How can the National Library of Scotland help with this research?

There are a number of useful resources that are held at the National Library of Scotland. Firstly, there is a digitisation project on the Great War, which contains some freely available images and text on conscientious objectors and would make a great starting point for a project like this.

If you were to join the NLS with a reader’s ticket, you would get access to a number of other purchased and subscribed for, digital resources. The licensing agreements that the Library has with these databases means that Library members can access these online from home. If you were not based in Scotland you would need to go to your local library or the largest library within your local area, to see what subscription-databases they have available for their members.

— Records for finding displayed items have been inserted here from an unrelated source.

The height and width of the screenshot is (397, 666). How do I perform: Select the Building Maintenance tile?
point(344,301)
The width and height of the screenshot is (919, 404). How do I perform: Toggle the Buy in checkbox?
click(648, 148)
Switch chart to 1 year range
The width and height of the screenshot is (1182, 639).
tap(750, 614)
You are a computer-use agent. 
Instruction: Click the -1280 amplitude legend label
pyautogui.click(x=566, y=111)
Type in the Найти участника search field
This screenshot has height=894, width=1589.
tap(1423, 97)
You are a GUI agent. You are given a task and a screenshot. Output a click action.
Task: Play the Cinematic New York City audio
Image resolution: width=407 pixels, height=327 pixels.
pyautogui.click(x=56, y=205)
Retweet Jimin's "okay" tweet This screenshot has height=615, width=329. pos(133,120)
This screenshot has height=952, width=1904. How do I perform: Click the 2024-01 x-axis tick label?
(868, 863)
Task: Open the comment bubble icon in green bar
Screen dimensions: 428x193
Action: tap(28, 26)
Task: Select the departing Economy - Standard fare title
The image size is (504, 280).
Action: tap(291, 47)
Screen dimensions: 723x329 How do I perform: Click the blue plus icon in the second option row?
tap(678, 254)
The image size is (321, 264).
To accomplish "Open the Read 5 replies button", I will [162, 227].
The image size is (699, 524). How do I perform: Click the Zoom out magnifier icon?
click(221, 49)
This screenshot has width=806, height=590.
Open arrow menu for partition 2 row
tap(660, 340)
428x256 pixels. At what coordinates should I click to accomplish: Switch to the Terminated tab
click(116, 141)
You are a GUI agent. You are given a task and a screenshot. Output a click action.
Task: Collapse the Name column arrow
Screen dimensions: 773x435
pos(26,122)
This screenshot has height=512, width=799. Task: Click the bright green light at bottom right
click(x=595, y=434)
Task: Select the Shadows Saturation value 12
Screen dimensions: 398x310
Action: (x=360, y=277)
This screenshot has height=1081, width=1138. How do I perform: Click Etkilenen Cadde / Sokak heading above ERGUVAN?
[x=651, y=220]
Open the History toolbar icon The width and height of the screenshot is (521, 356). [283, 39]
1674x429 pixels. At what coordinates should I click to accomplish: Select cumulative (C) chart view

Another excellent resource for this project would be the UK Parliamentary Papers, which references Hansard. Hansard is a collection of the official record of debates in the British, Canadian, Australian, New Zealand, or South African parliament. So this would let you know what was said in parliament about the conscientious objectors at that time. Newspapers are another good source of primary information. The Library has subscriptions to the Scotsman and the Times for use by their members.


Do you have a project idea that involves engaging a community in research?

This may be, like the WEA project, investigating a hidden part of our history. It may involve bird watching, or botany, or heritage. It could link in to, and make use of existing communities of interest, like genealogist’s, growers, artists, or yoga groups.

Brainstorm for ideas for a community engagement project.

  1. Why do you think people would be interested in it?
  2. How many participants would you need to make your project viable?
  3. Where would you go to find your community participants?
  4. What would be your area of research?
  5. What resources would you use to get the project off the ground?